These data may suggest some evidence of correlation; however, there is no evidence at all of strong correlations. For low attainers, the guidance document suggests that the strongest relationships should be between VA, VB, QC, QD, NA & NE. If we consider the Resource Base first, the best indications of correlation are for VB, NE, NC, NB, ND, NC, NE & VE in that order (only VB, NE & QC from the list). Excluding the Resource Base students, there is little indication of any correlation at all for the lower groups. It is clear that the relationships between the learning characteristics and the SAS scores are more pronounced for the higher ability students. Most students in the top sets have at least some of the attributes suggested. The one anomalous set of results is for class 6, where a much higher proportion of the students (nearly all) were considered to manifest the learning characteristics in some form. The outcomes for the other three classes are strikingly similar. Although statistical inference can not be drawn from this particular set of data, the data suggest that the characteristics listed for high ability students are general for the top sets at the school. However, these do not appear to be special characteristics of the most able. Those very able students with special needs in mathematics only constitute a small subset of these top four sets. To allow for this we shall compare CAT scores with the results in the Junior Mathematics Challenge.
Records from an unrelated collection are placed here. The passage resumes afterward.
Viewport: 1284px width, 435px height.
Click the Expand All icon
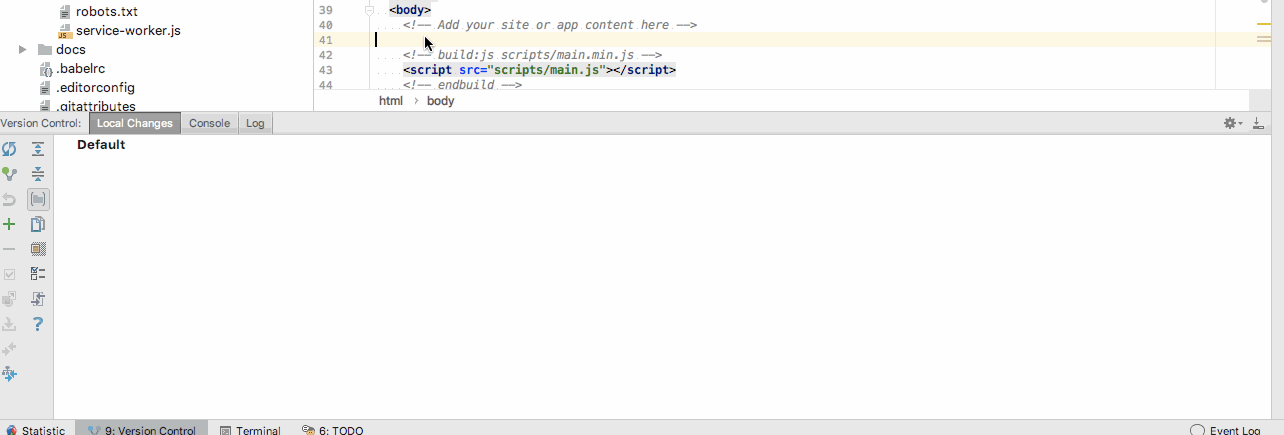(38, 149)
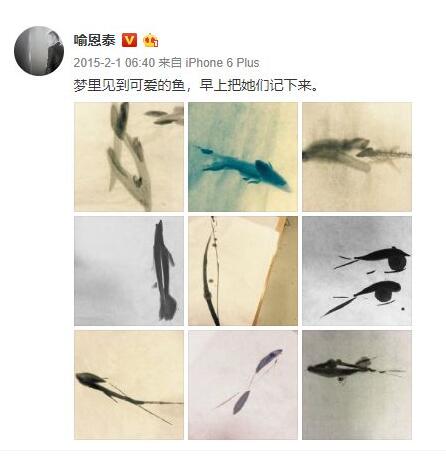Open the first thumbnail with grey ink fish
This screenshot has height=461, width=446.
[129, 157]
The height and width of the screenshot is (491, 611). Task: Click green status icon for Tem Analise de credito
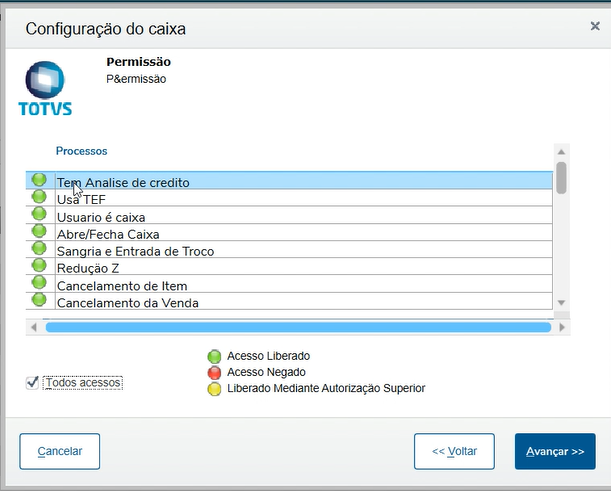(x=39, y=180)
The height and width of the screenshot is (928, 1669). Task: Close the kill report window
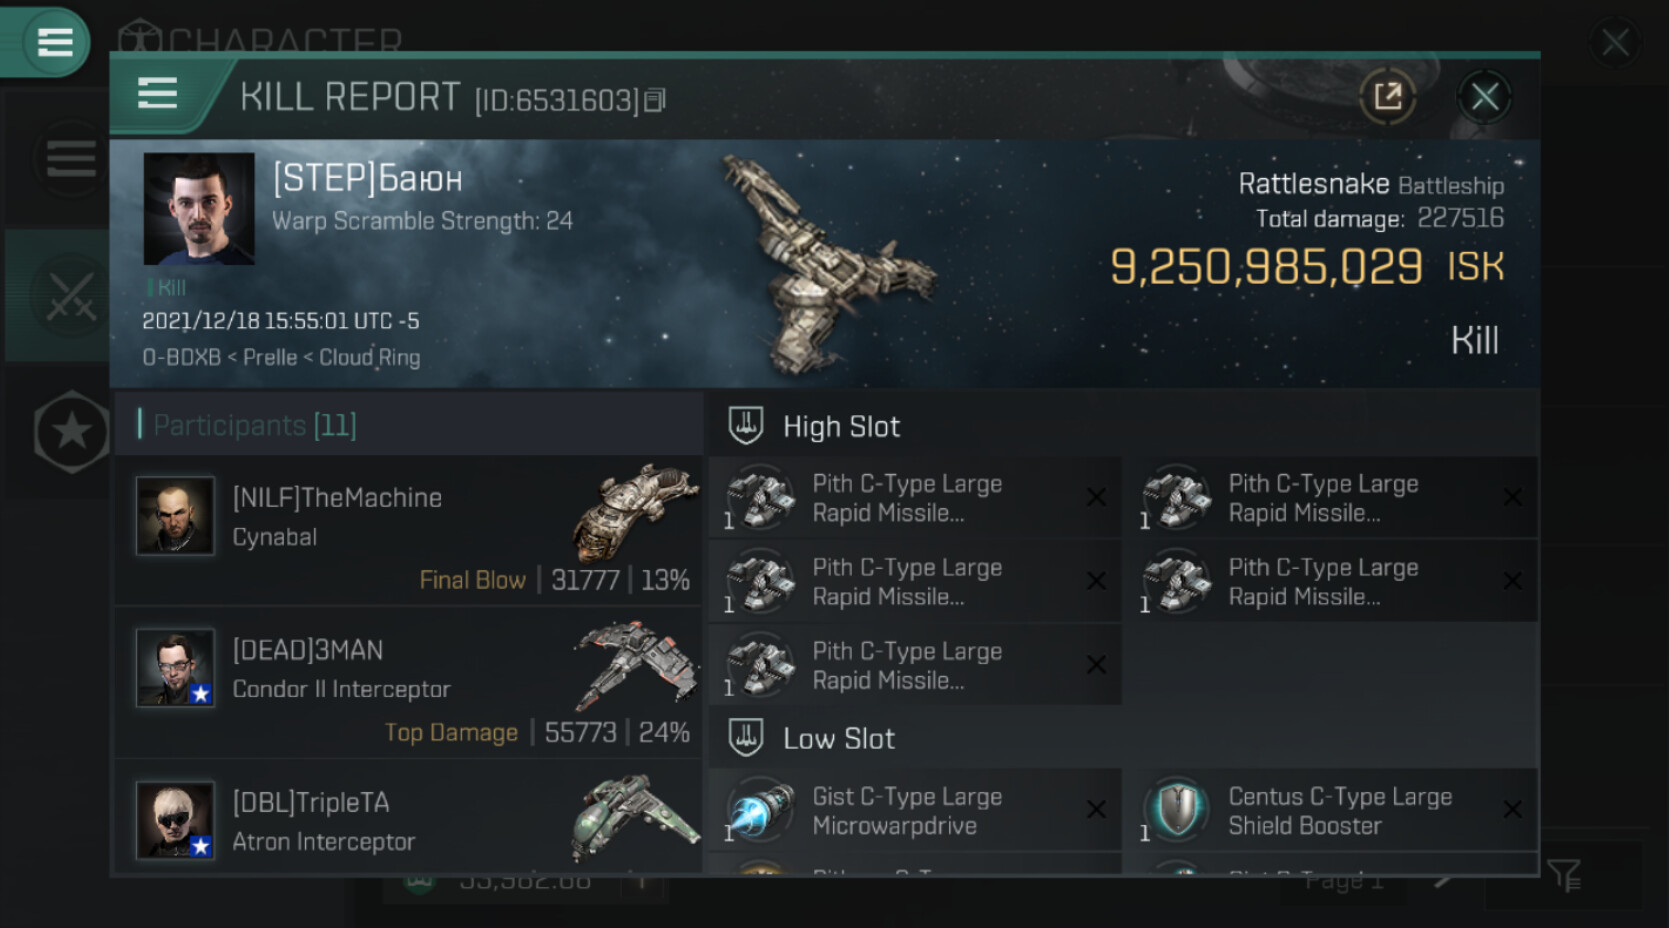(1484, 97)
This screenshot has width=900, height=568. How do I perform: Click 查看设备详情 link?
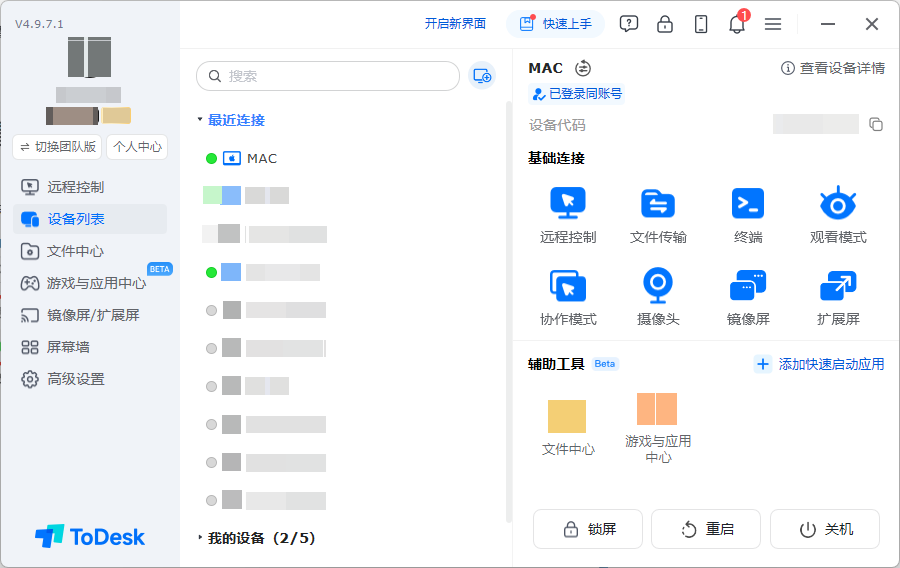tap(833, 68)
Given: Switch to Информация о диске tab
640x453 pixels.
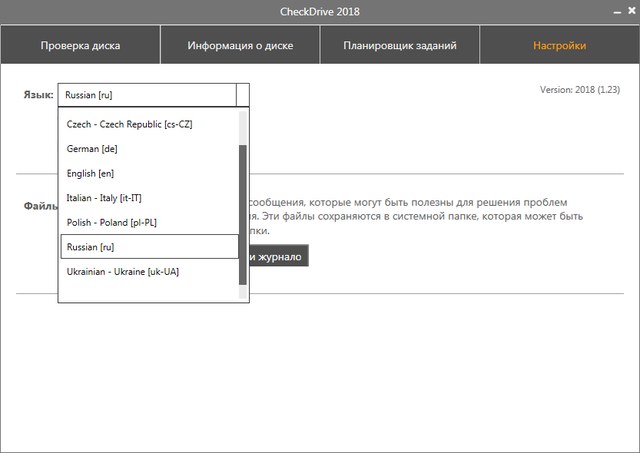Looking at the screenshot, I should click(240, 46).
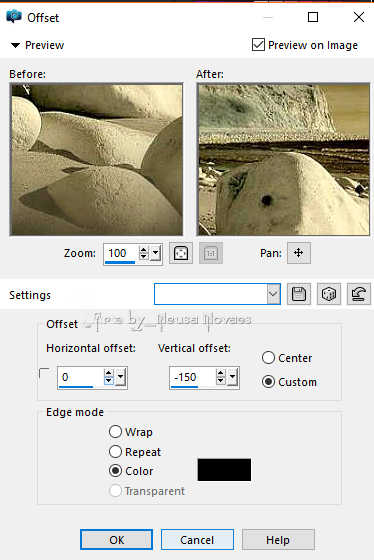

The Junior Mathematics Challenge is a national mathematics contest for the most able students in Years 7, 8 and 9. The test items are designed to be amenable to students from all three years. Since the aspects of the mathematics curriculum covered by such a range of pupils is extremely varied, the curriculum knowledge required by the tests is appropriate for an able Year 7 student. The questions themselves are challenging, requiring originality of thought, an ability to explore and develop unfamiliar areas of mathematics and well developed problem-solving capacities.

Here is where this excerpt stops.